Polda Jawa Barat (Polda Jabar) mengerahkan 2.450 personel gabungan dari polisi dan TNI untuk mengamankan aksi demonstrasi buruh yang akan berlangsung di tiga lokasi, yaitu Gedung Sate, DPRD Jawa Barat, dan Kantor Kejaksaan pada Kamis, 28 Agustus 2025.
Kabid Humas Polda Jawa Barat, Kombes Hendra Rochmawan, menjelaskan bahwa pengerahan personel ini bertujuan untuk mencegah penyusup dan mengantisipasi tindakan anarkis selama aksi demonstrasi.
“Kami menugaskan 1.474 personel di tiga lokasi aksi demonstrasi dan 750 personel di Mapolda Jawa Barat. Kemudian, sisanya bersiaga di Batalyon Polri dan TNI,” kata Kombes Hendra.
Kombes Hendra mengingatkan agar aksi demonstrasi berlangsung sesuai aturan yang berlaku. Ia menekankan bahwa penyampaian aspirasi adalah hak warga negara yang dijamin oleh undang-undang. Namun, ia juga meminta massa aksi untuk tetap tertib, disiplin, dan waspada terhadap potensi penyusup.

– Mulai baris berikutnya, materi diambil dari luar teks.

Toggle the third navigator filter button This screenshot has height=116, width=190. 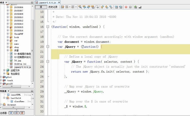(22, 113)
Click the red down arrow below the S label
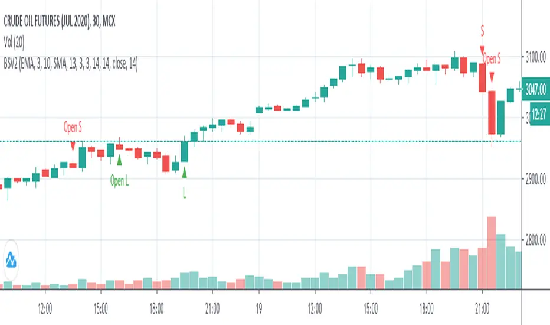The image size is (550, 325). coord(482,50)
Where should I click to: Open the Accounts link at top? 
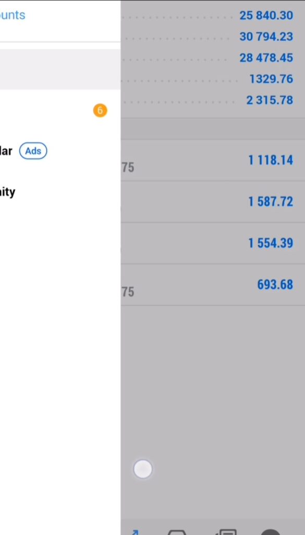13,15
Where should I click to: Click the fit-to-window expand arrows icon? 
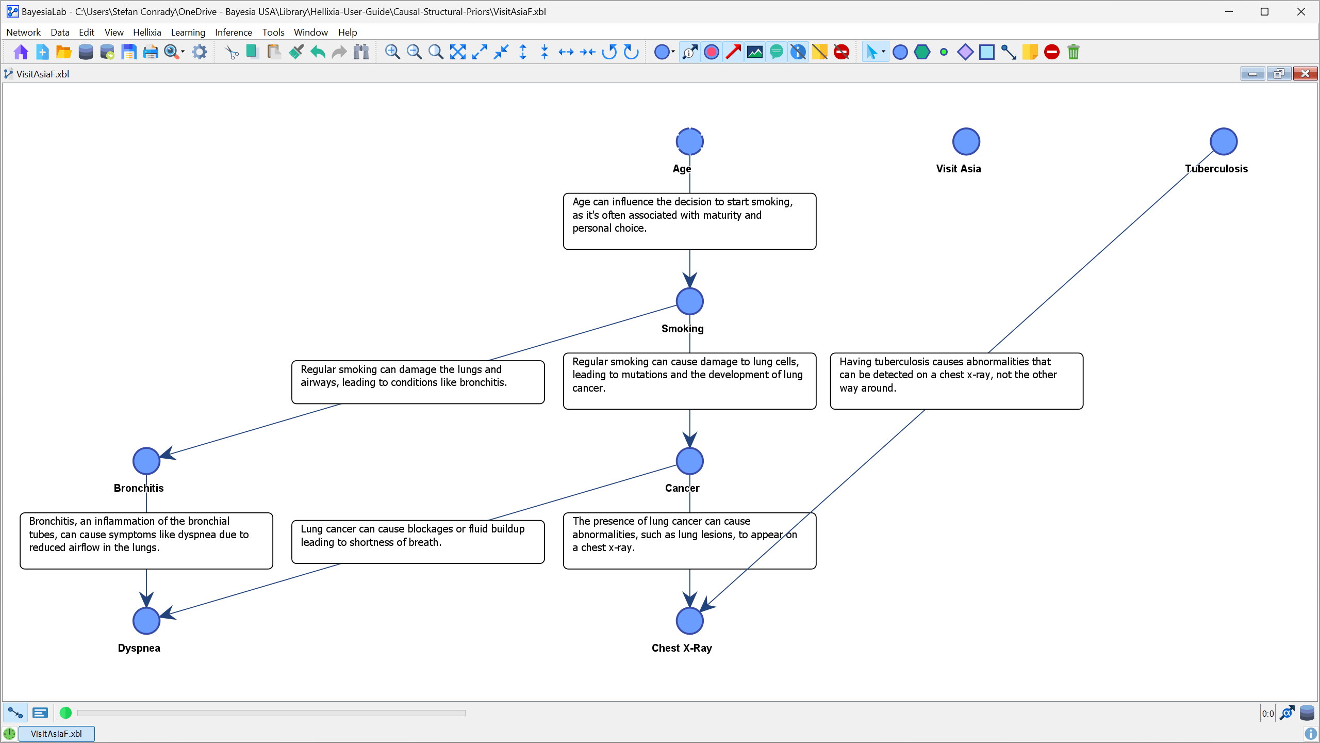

“Boleh menyampaikan pendapat, tapi jangan anarkis apalagi sampai merugikan masyarakat lain. Intinya jaga ketertiban umum,” ucapnya.
Ia juga mengimbau agar massa aksi menepati batas waktu penyampaian aspirasi. Kombes Hendra khawatir jika aksi demonstrasi selesai di malam hari, berpotensi terjadi hal-hal yang tidak diinginkan.
“Jadi aksi ini harus kondusif, mengutamakan keselamatan, aman, tertib, agar aspirasinya tersampaikan. Saya berharap demonstrasi bisa selesai sebelum malam,” tuturnya.